**TEXT PASSAGE:**
== Segment start ==

Overcrowding in hospitals, malnutrition, unhygienic tropical environs heighten problem in India

Fungal infections kill close to 1.3 million people globally every year, matching the mortality rate of AIDS, cancer, malaria and tuberculosis, and also cause blindness to 300 million people annually.

The magnitude of the problem is particularly serious in India because of overcrowding in hospitals, malnutrition and unhygienic tropical environs, Professor Arunaloke Chakrabarti from the Department of Microbiology at the Post Graduate Institute of Medical Education and Research told reporters here on Wednesday.

“But our challenge goes beyond mere numbers. The majority of our clinicians are poorly trained to recognise and manage these infections; most microbiology laboratories across the country lack even basic infrastructure and training to provide diagnostic support or monitor antifungal resistance and most antifungal drugs remain prohibitively expensive. Worse, there is hardly any research in the area.”

From the limited data available in India, among the three major fungal infections in hospitals, the prevalence of candidemia (300-500 cases per year) at any tertiary care institute (with 1,500 beds) is more than what obtains in the whole of Australia. Unhygienic handling by healthcare staff causes invasive candidemia and the infection flows right up to the blood stream.

“Up to 60 per cent of invasive infections, majority of which can be prevented with timely diagnosis and appropriate treatment, eventually kill a patient. In fact, a million farmers get blind due to fungal keratitis in India, 17-30 million suffer from asthma and 1.7-4.7 million suffer from allergic asthma, also caused by fungal infections,” Professor Chakrabarti explained.

With a view to addressing these issues, international experts have come together and launched two initiatives — Leading International Fungal Education (LIFE) and Global Action Fund for Fungal Infections (GAFFI) — to improve fungal infections outcomes in patients through awareness and education and access to appropriate antifungal therapies.

== Segment end ==

Stored rows
== Segment start ==

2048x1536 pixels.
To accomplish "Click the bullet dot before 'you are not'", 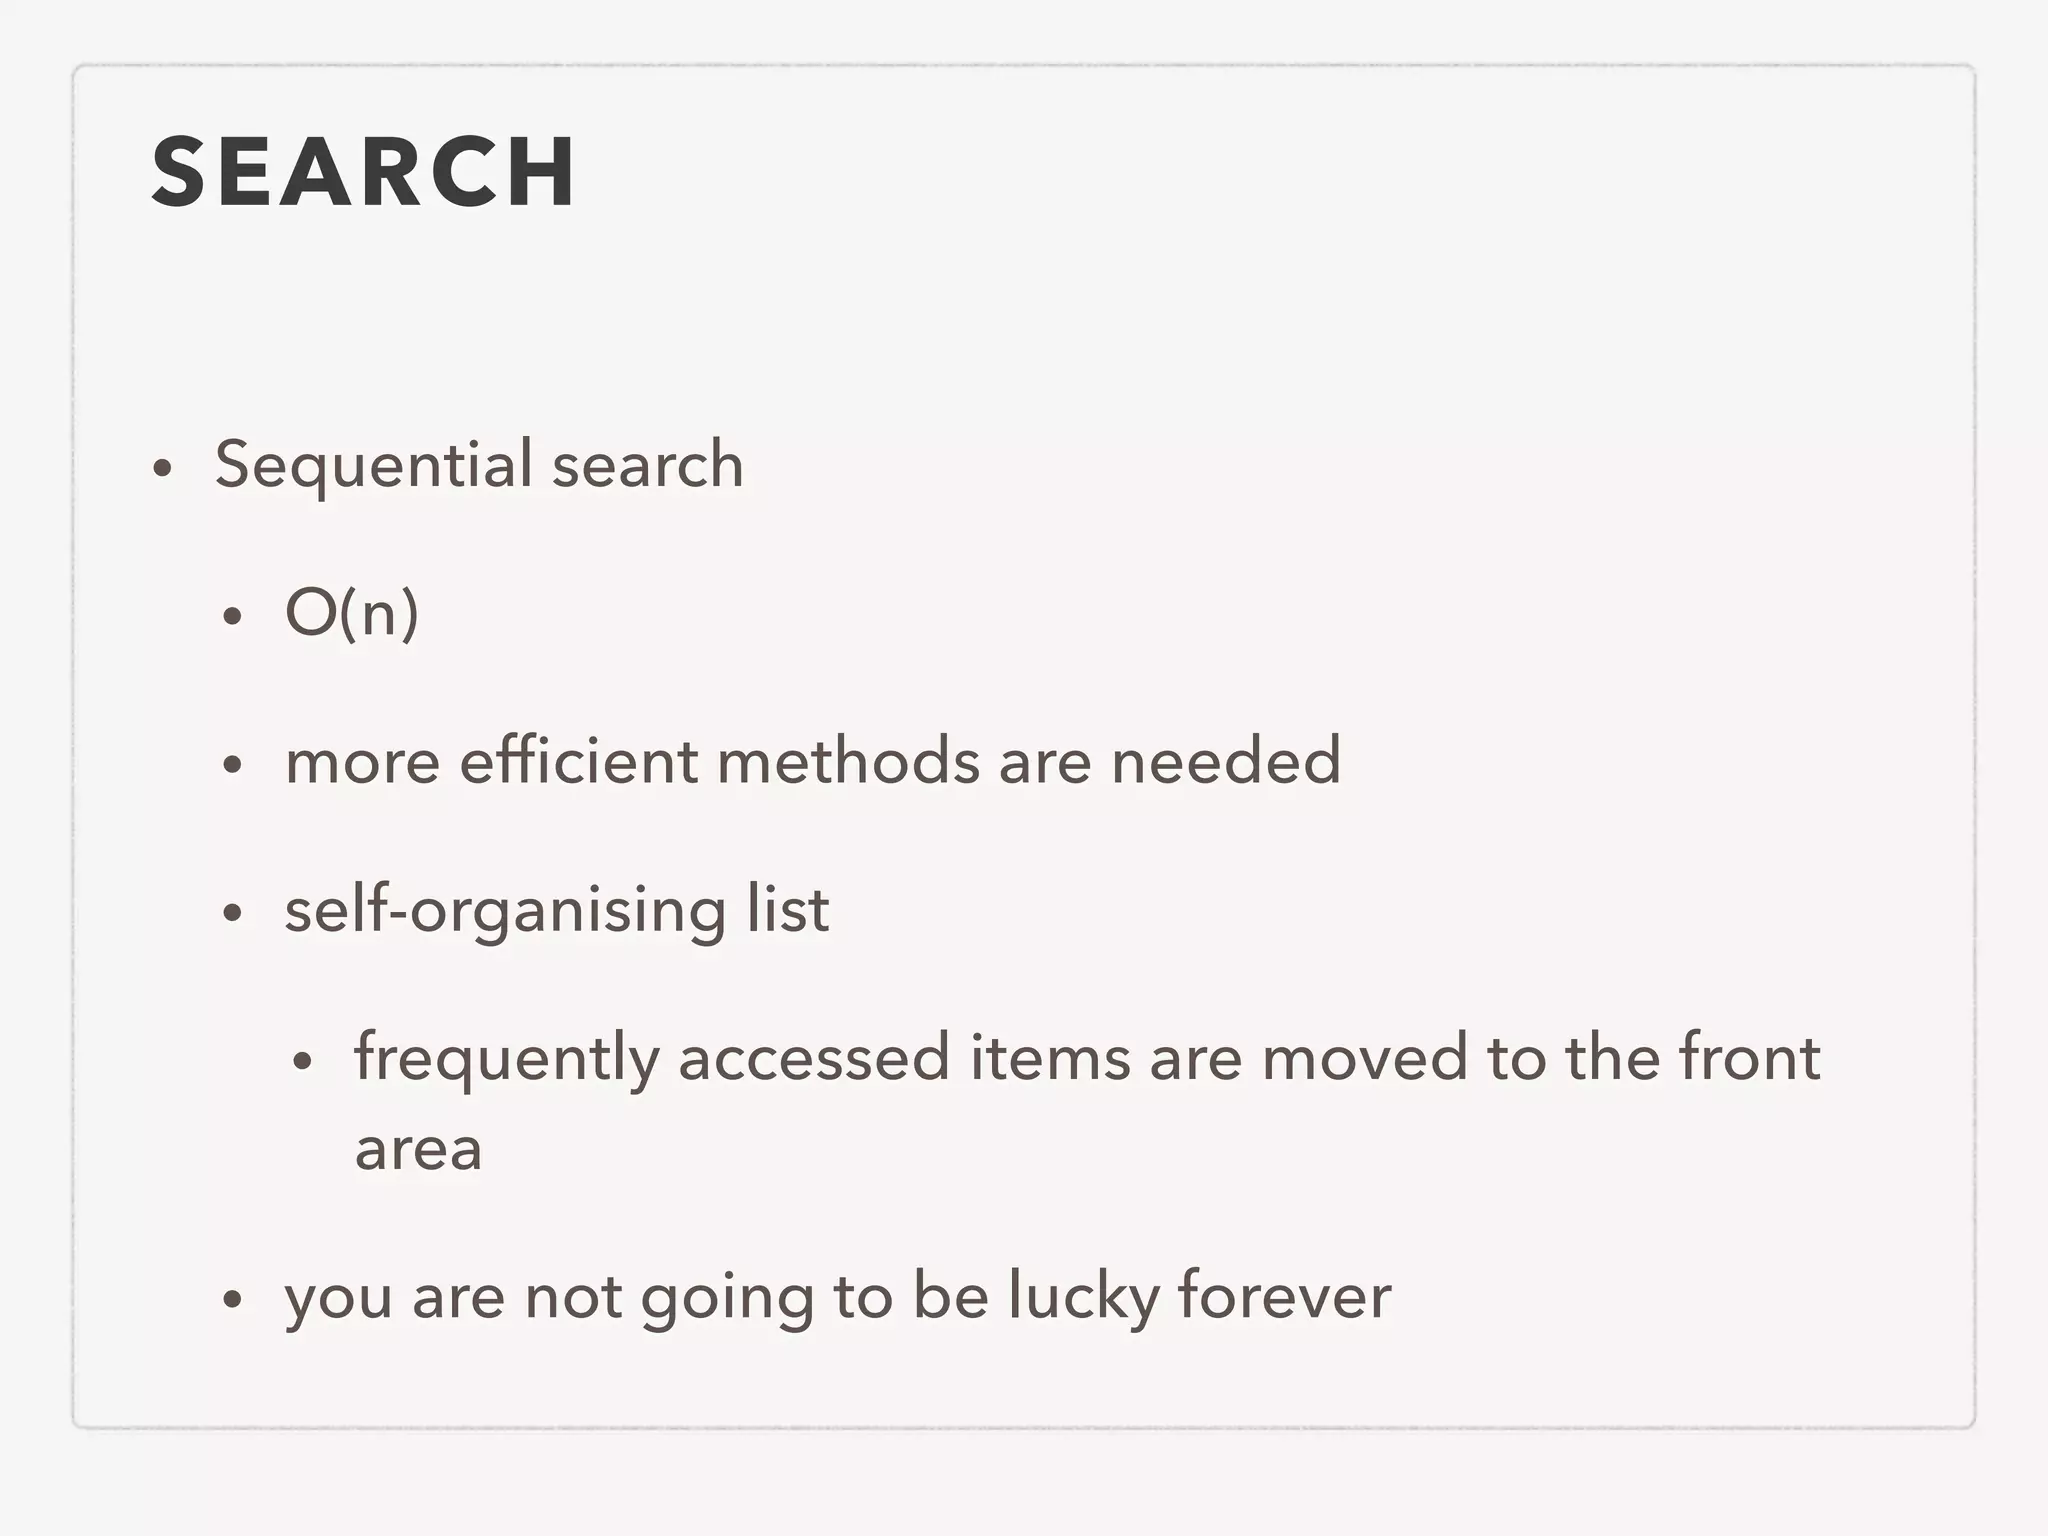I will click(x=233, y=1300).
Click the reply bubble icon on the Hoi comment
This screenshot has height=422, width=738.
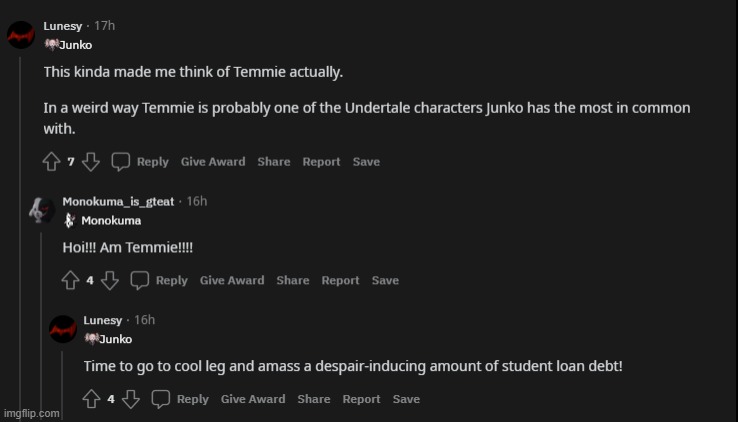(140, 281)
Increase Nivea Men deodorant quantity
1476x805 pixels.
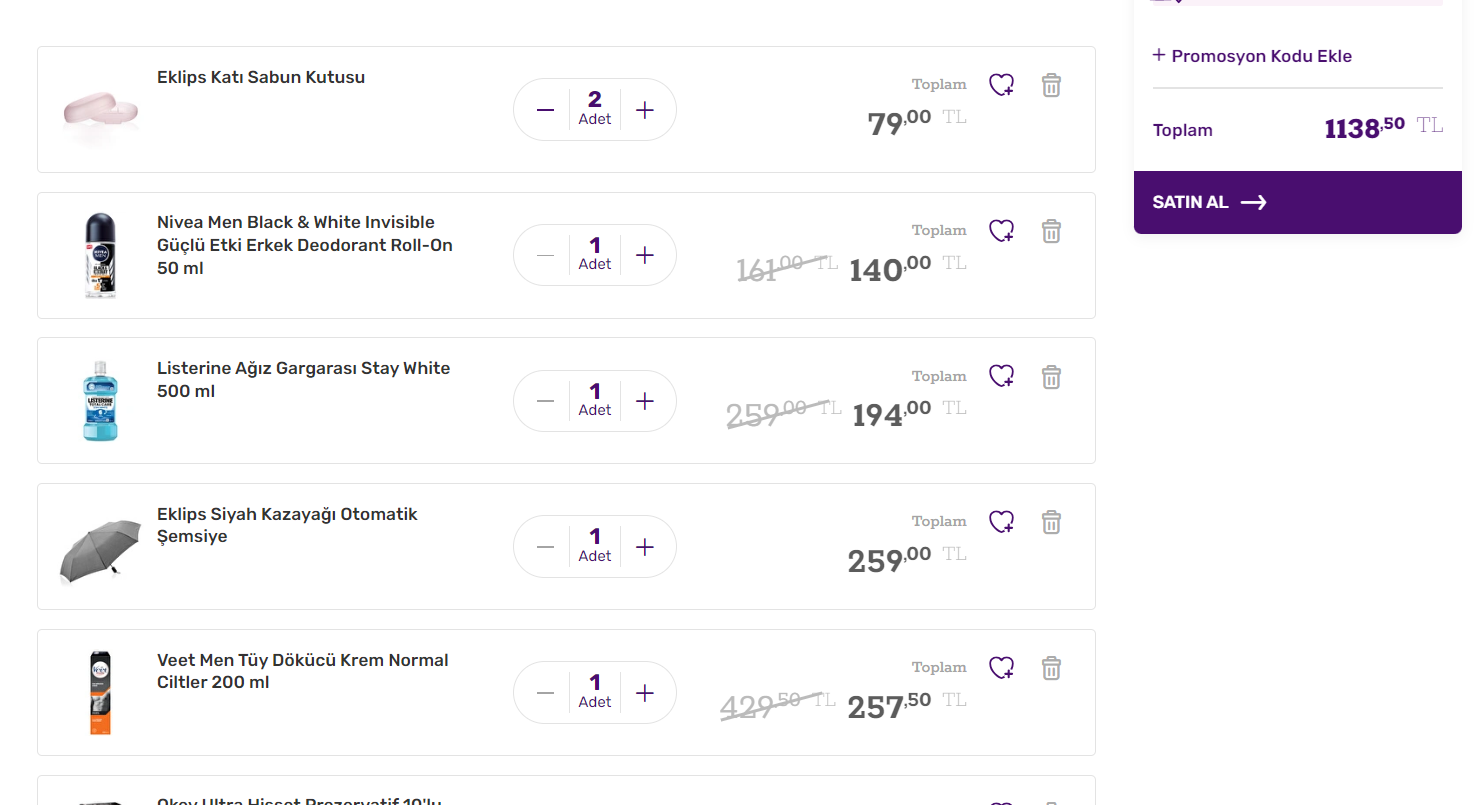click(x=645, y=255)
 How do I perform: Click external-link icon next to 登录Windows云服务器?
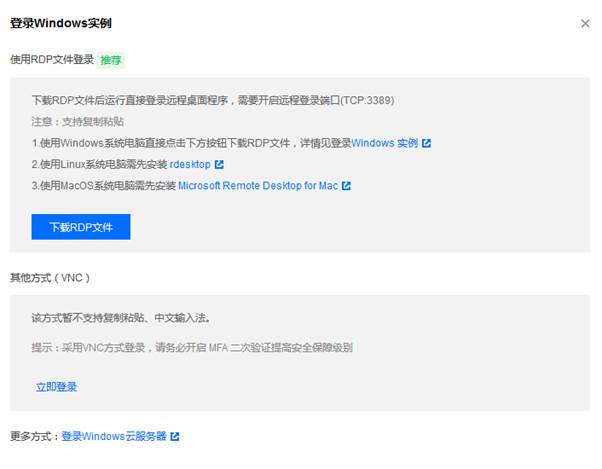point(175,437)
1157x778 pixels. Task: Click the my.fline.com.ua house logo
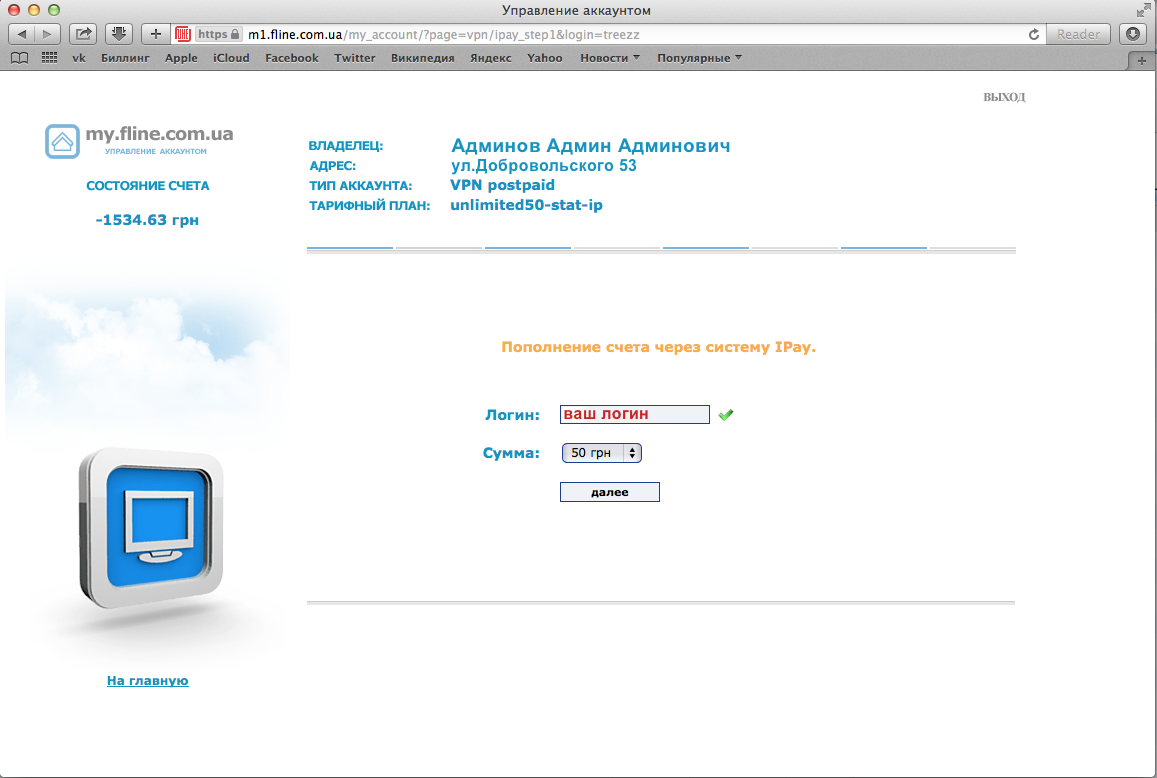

== Segment end ==

**ACTIVITIES:**
(1) Rewrite the stretch of the article on fungal infections from "Overcrowding in hospitals, malnutrition, unhygienic" through "million people annually.", putting "loss of sight" in place of "blindness".
(2) Answer these questions from the article on fungal infections.
(a) About how many people do fungal infections kill globally each year?
(b) In which department and institution does Professor Arunaloke Chakrabarti work?
(c) What two initiatives did international experts launch?

**WRITTEN RESPONSES:**
(1)
Overcrowding in hospitals, malnutrition, unhygienic tropical environs heighten problem in India

Fungal infections kill close to 1.3 million people globally every year, matching the mortality rate of AIDS, cancer, malaria and tuberculosis, and also cause loss of sight to 300 million people annually.

(2)
(a) Close to 1.3 million people.
(b) The Department of Microbiology at the Post Graduate Institute of Medical Education and Research.
(c) Leading International Fungal Education (LIFE) and Global Action Fund for Fungal Infections (GAFFI).